#### [Text shown]
######
Study: Expensive Cancer Therapies More Common at For-Profit Hospitals

Medicare patients with breast cancer who received radiation treatment after surgery were more likely to undergo a more expensive and even controversial type of therapy at a for-profit rather than nonprofit hospital.

The finding, reported by Kaiser Health News, comes from research funded by the National Cancer Institute and the Robert Wood Johnson Foundation published in the May edition of the journal Surgery.

The study examined the care of 35,118 women between the ages of 66 and 94 who were covered by Medicare and received breast-conserving surgery for breast cancer in 2008 and 2009. The women visited 2,684 U.S. hospitals for care, but only 8 percent of the women were treated at for-profit hospitals.

Of the women who received radiation treatment, 15.2 percent received brachytherapy at nonprofit hospitals, compared with 20 percent at for-profit hospitals.
######
#### [Task to carry out]
Extend the article on expensive cancer therapies at for-profit hospitals, picking up after its final sentence.

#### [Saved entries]
######
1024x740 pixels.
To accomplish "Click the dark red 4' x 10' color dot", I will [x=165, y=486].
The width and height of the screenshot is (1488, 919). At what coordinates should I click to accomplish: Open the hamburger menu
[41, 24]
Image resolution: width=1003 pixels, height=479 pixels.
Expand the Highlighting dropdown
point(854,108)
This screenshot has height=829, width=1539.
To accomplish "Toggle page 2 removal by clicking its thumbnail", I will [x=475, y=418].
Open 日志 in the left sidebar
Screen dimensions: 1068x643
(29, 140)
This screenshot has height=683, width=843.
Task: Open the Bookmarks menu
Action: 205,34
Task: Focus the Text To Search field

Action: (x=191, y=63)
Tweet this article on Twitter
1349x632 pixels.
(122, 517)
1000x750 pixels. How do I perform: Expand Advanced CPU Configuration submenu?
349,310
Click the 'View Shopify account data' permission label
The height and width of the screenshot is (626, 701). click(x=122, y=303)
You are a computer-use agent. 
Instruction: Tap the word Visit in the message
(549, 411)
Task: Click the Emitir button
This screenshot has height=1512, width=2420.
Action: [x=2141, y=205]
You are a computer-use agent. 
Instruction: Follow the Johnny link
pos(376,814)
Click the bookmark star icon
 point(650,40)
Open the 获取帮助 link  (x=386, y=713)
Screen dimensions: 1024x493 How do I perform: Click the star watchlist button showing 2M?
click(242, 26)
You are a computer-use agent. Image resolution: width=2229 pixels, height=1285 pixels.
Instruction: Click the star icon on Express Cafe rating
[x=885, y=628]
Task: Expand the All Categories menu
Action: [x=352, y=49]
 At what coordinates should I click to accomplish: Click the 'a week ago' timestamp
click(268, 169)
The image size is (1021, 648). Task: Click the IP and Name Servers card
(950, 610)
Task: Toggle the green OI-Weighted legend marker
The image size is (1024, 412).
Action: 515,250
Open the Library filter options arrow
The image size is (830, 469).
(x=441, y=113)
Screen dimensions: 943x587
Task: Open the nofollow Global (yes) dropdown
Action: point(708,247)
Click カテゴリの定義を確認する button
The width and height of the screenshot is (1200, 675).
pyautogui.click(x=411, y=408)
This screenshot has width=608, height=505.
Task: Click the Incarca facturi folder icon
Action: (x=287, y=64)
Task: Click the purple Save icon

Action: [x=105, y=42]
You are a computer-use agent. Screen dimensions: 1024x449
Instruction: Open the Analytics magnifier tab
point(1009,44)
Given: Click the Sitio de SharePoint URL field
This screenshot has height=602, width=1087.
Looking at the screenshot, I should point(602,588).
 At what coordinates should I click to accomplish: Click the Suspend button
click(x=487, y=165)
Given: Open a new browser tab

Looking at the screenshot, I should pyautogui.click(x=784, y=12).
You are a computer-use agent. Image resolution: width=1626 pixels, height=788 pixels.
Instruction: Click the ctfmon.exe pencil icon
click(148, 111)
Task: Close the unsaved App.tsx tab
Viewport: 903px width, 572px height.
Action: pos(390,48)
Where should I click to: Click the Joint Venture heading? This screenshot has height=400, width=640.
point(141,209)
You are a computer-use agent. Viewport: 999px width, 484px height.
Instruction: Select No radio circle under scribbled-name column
######
#### [Output for this exercise]
Brachytherapy is a newer type of radiation therapy that involves implanting a radiation source into the lumpectomy cavity of the breast, according to the report. It takes less time than standard radiation and can be completed in one week instead of four to six, but it costs about twice as much, according to the report. Further, recent studies have raised questions about brachytherapy's effectiveness and whether its risks outweigh its benefits.

"There was no association between the hospital's status and overall radiation treatment for women aged 66 to 79, although women in that age group who received radiation at a for-profit hospital were also more likely to get brachytherapy," according to the report.

Women aged 80 to 94 benefit least from radiation therapy because they are unlikely to live long enough for their cancer to recur, but among that group, 58.9 percent received radiation at for-profit hospitals compared with 53.9 percent at nonprofits. More (12.4 percent) received brachytherapy at for-profit hospitals compared with 8 percent at nonprofits.

The study notes that a driving factor in using brachytherapy is the attempt to enhance convenience and tolerability, but study authors said "it is unclear why patient preferences for radiation modality would vary with hospital ownership," according to the report.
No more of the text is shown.